After the market closes on Monday, Netflix (NFLX) will report its second quarter results. No doubt the numbers themselves will be very impressive. Wall Street is already forecasting revenues to increase by an astounding 52% and earnings to grow by nearly 40%. I would expect that NFLX will exceed even these aggressive estimates.
However, the impressive quarterly results will not be the focus of Monday’s earnings call. The key question that investors will want answered is what impact the massive rate increase is having on its subscriber base?
After Netflix announced an effective 60% price increase earlier this month, subscribers voiced their outrage on every platform they could find. Netflix’s Facebook page was filled with angry customers promising to cancel service. A similar story has taken place on Twitter, forums and blog posts across the stratosphere of the internet. And that infuriation has yet to quiet down.
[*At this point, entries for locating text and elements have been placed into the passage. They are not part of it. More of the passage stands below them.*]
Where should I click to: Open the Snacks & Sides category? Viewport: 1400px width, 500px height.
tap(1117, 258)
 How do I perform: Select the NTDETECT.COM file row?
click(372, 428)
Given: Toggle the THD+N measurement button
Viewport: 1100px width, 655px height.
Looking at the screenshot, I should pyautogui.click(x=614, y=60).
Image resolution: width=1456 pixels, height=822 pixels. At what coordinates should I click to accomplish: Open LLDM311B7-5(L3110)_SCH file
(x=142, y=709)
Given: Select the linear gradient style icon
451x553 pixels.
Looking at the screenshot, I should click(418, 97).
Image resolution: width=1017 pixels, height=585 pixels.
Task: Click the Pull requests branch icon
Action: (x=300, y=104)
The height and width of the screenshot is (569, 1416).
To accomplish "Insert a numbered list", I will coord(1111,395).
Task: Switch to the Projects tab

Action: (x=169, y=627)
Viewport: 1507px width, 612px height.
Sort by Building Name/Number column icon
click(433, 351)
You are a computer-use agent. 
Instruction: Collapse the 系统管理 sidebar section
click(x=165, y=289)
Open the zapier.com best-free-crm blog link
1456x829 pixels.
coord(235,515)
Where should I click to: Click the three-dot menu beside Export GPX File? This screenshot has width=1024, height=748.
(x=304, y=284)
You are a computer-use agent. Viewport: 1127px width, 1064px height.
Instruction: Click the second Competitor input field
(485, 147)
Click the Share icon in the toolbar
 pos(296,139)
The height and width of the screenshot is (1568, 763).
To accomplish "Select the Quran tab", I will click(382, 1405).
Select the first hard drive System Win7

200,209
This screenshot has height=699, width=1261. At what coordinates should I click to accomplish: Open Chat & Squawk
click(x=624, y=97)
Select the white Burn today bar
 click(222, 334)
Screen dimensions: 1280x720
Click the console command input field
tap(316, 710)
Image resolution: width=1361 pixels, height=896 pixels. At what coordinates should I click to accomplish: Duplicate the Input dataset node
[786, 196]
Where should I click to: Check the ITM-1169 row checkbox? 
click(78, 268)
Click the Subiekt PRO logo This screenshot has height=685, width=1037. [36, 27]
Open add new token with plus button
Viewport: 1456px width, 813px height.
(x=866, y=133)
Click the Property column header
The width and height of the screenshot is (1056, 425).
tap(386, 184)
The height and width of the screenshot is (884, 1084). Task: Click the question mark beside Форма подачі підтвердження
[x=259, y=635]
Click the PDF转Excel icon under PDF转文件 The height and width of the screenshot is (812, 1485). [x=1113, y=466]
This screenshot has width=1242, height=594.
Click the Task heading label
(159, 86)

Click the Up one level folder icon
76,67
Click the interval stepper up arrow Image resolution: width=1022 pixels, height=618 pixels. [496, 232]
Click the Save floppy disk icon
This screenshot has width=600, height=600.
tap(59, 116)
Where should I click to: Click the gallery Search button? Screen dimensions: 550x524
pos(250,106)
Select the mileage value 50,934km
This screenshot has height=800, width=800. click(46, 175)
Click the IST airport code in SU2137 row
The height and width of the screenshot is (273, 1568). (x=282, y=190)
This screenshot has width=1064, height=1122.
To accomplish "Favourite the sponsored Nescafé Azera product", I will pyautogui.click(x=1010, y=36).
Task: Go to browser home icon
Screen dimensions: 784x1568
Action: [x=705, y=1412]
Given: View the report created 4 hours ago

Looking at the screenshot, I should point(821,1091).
Maybe it is all idle chatter, but investors have a right to know. Just how many customers have canceled their service since the price increase was announced?
The price increase was effective immediately for new subscribers, so it would be interesting to see what effect the new pricing has had on subscriber growth. This is not a strong consumer environment as Pepsi (PEP) can attest. Drastically increasing your pricing in uncertain economic times seems questionable at best.
At the very least, the uncertainty around Netflix’s third quarter results has increased dramatically. Even if the company assures Wall Street that cancellations to date have been minimal, that doesn’t mean the company is out of the woods yet. Since the price increases don’t go into effect for current subscribers until September 1, many are likely waiting until closer to that date before canceling service.
For some, canceling their Netflix service is more to show their displeasure with the company’s policies than actually fleeing the service. Many of these subscribers will come back after a short hiatus and will begrudgingly pay the higher prices. However, there will be others who realize they are not as dependent on the service as they thought. Cost-conscious consumers may just discover a new way to save an extra $10 or $16 each month.
That’s the key question Netflix needs to answer for investors on Monday.
Disclosure: I have no positions in any stocks mentioned, and no plans to initiate any positions within the next 72 hours.